§ REQUIREMENT
List every color that the text below on skin tones names in its opening description of the range of human skin.

§ DOCUMENT SEGMENT

Skin Tones

Skin tone paletteWe human beings come in a delightful rainbow of colors, from porcelain to pink to olive and brown to darkest ebony. So while we’re not all dark skinned, in a way, we’re all “people of color,” and we have the innate intelligence of our bodies to thank for giving each of us the perfect skin tone for our native habitat.

As we developed as a species, skin color was determined by the amount of the sun’s natural radiation in our indigenous environments. The sun’s light brings many benefits – but it can harm us if we get too much. It is the job of melanocytes, specialized skin cells that respond to light, to monitor that delicate balance by producing the pigment melanin. Melanin is the source of our hair, eye, and skin color, and it protects us by absorbing harmful UV radiation.

Melanocytes produce more melanin in sun-drenched environments south of the equator and less in sun-starved northernmost environments. Melanin is Mother Nature’s original sunscreen, resulting in darker-skinned people where there is a lot of sun exposure and lighter-skinned people where there is less. Thanks to nature and parental genes, there are many variations in skin tone, depending on which of the 2 types of melanin is produced – pheomelanin (red) or eumelanin (very dark brown).

As humans migrated north from common origins in equatorial Africa, our systems and skin tones became lighter to allow our bodies to receive more sunlight, which facilitates the production of vitamin D, required for calcium absorption and bone growth. Researchers note that when human populations migrate to different UV environments, skin tones of descendants adapt within 1,000 years, turning lighter or darker in response to different requirements.

Here’s where that “delicate balance” comes into play, because there are actually two such competing requirements that affect human skin tones. On the one hand, we must be protected from too much damaging UV light. But on the other, we need a certain amount of sunlight to produce vitamin D, which is essential to the health of the human skeleton.

But there’s more to the story than just vitamin D. There is another interesting link with the effects of UV on folate, a B vitamin essential to the proper development of sperm, the spine, and neural tube – all crucial elements to survival of the species. Exposure to an hour of intense sunlight can cut folate levels in half, a situation that puts successful propagation at risk. In fact, some researchers believe that protecting folate stores in the body could be the real purpose spurring the development of darker skin tones.

So the magnificent range of human skin tones is prompted by a miraculous system that gives us precisely what we need to survive. This system is finely tuned to protect valuable folate from too much UV exposure while at the same time allowing enough light to produce valuable vitamin D – both crucial to growing embryos.

I’ve always admired the visual beauty of different skin tones. But understanding the science and purpose behind the human tapestry expands my appreciation even more. The body’s intelligence is awesome.

§ LISTED RECORDS
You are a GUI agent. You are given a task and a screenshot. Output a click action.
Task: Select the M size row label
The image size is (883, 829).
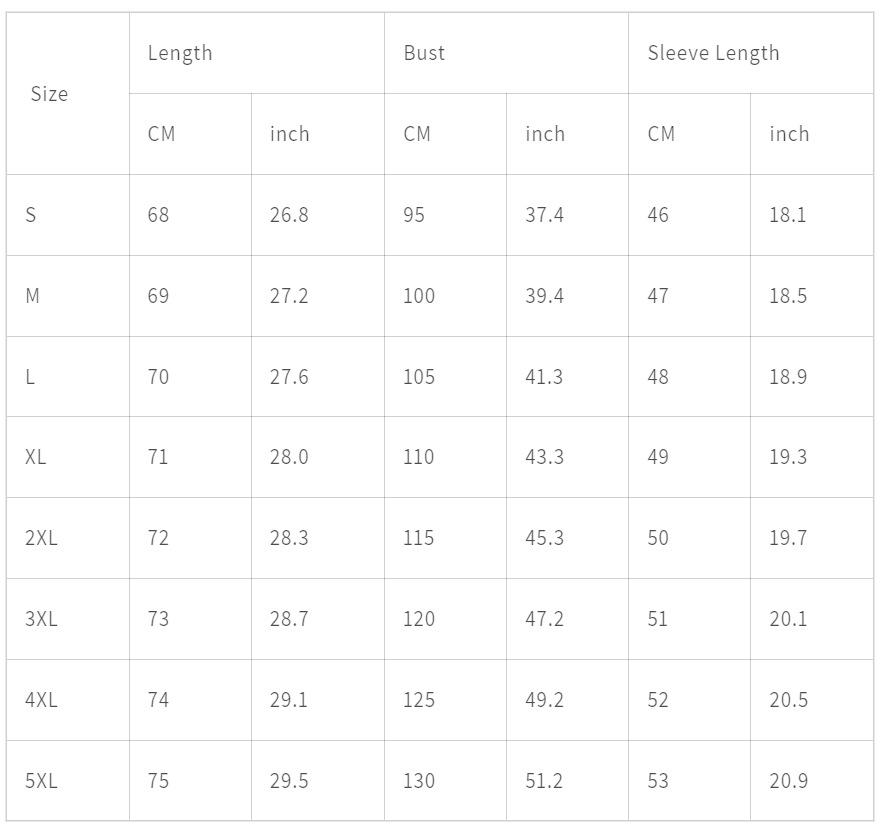(33, 296)
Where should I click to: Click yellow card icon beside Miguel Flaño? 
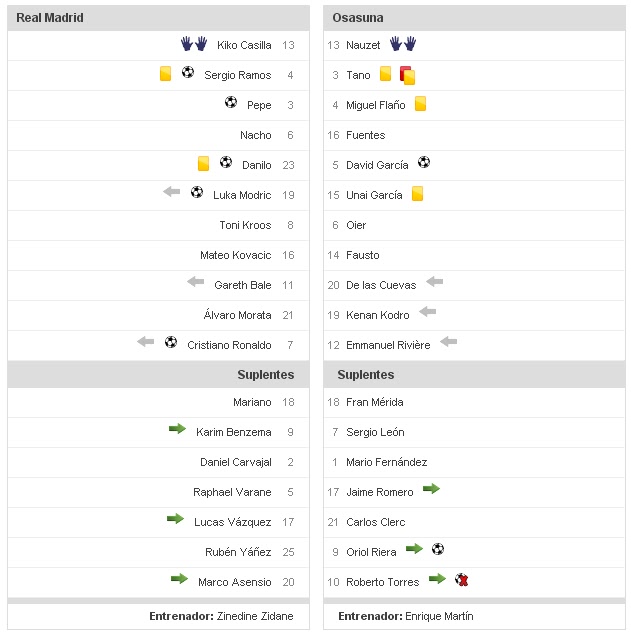(420, 104)
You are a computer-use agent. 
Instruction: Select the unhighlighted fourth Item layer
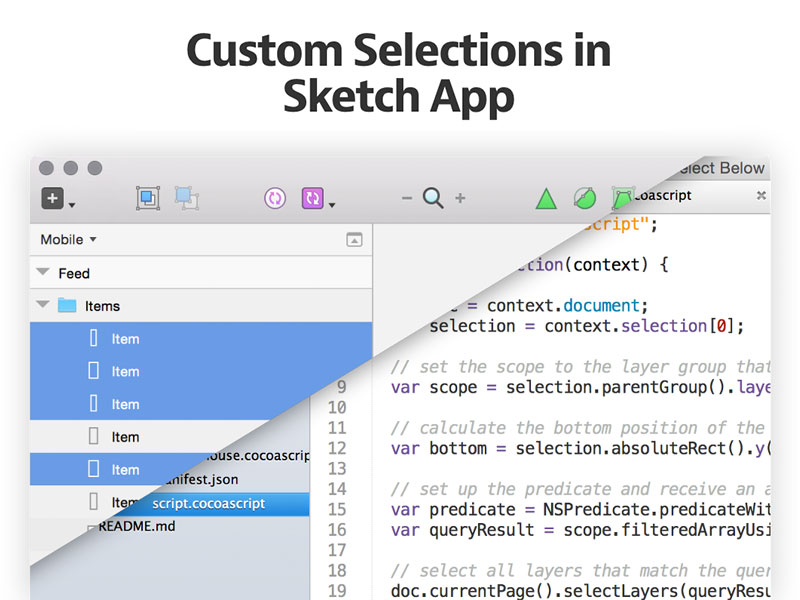point(125,437)
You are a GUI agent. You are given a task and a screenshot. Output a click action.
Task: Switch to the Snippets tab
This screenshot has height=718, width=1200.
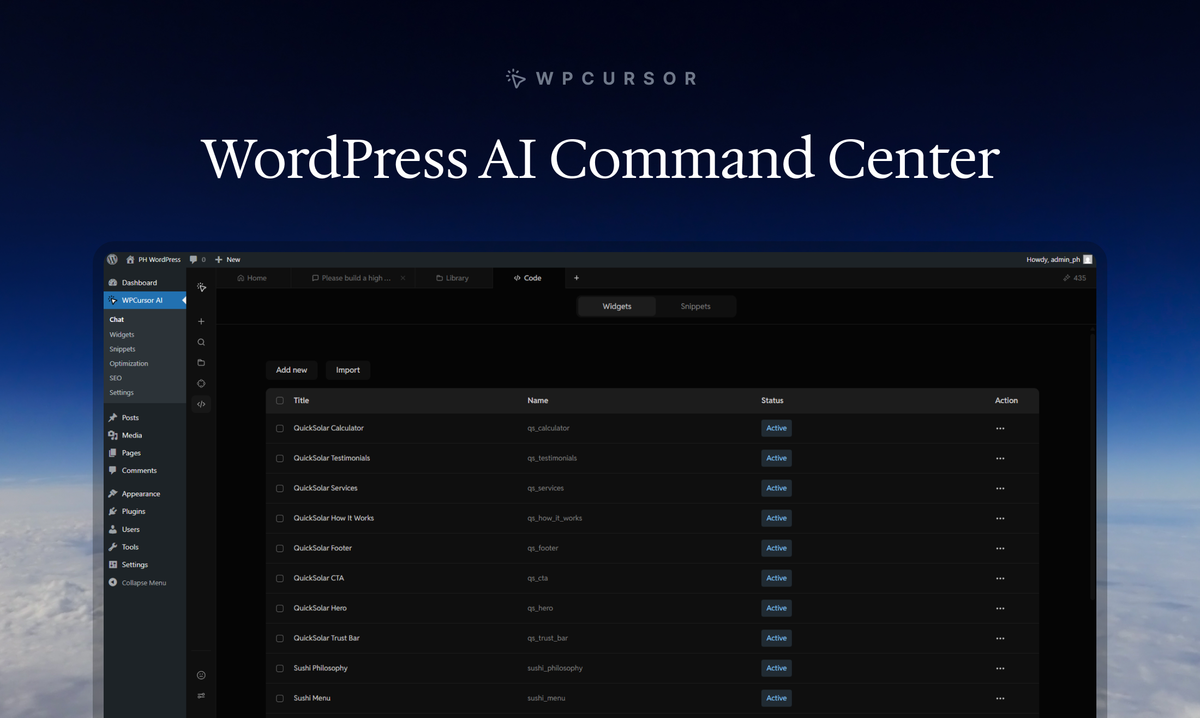697,306
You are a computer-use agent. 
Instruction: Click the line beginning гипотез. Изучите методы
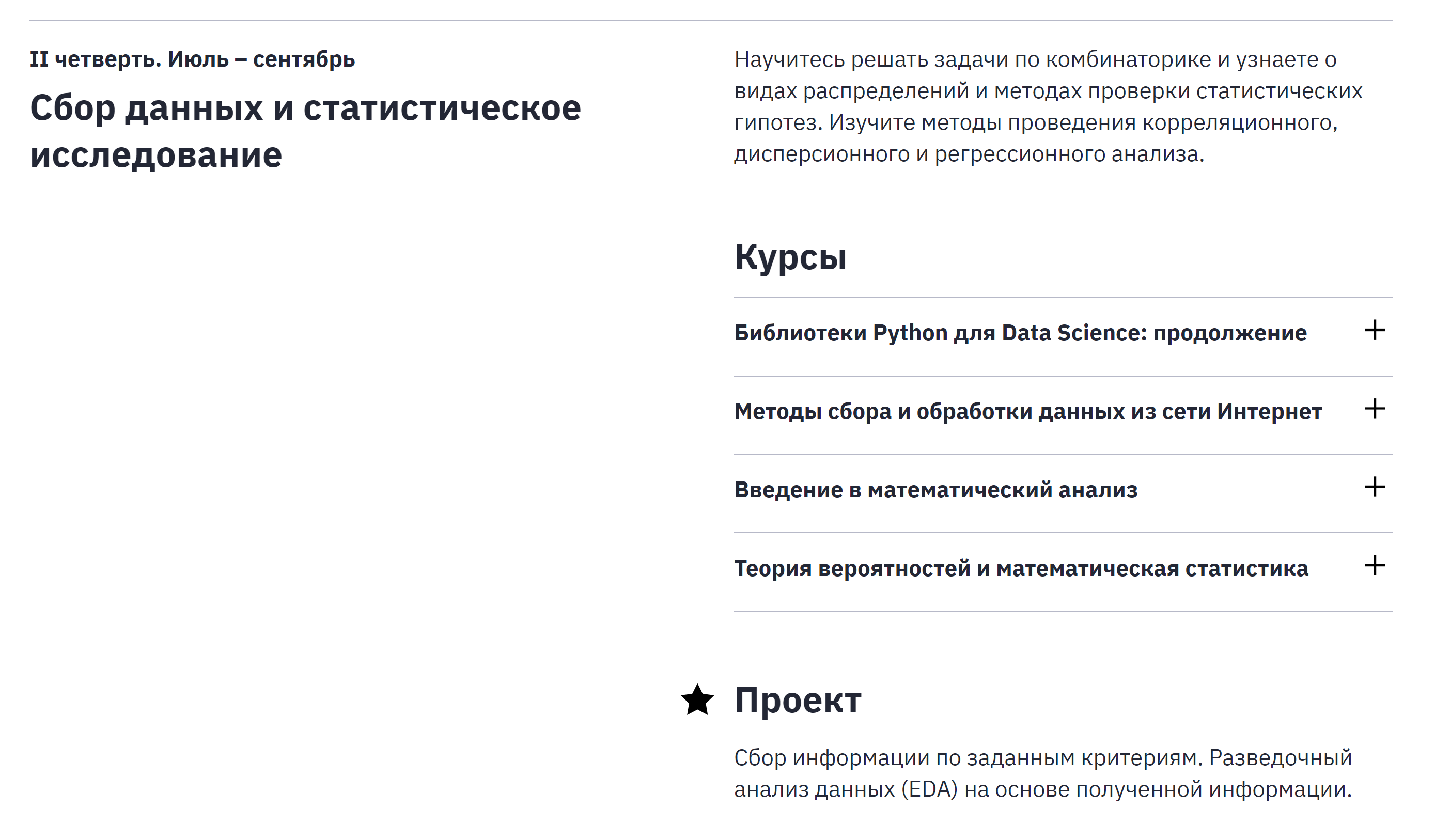(x=1035, y=122)
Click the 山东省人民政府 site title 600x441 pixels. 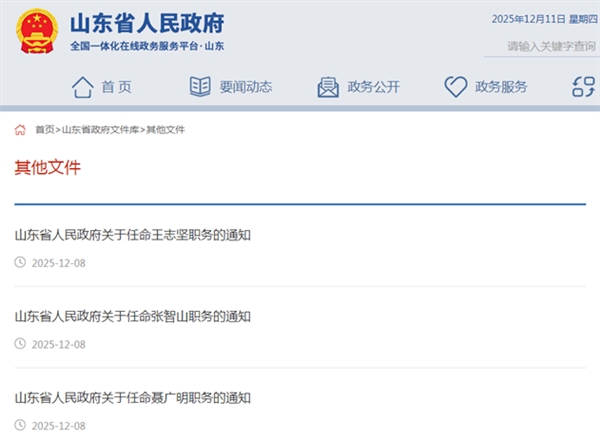pos(147,22)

§ RESULT BELOW
porcelain, pink, olive, brown, darkest ebony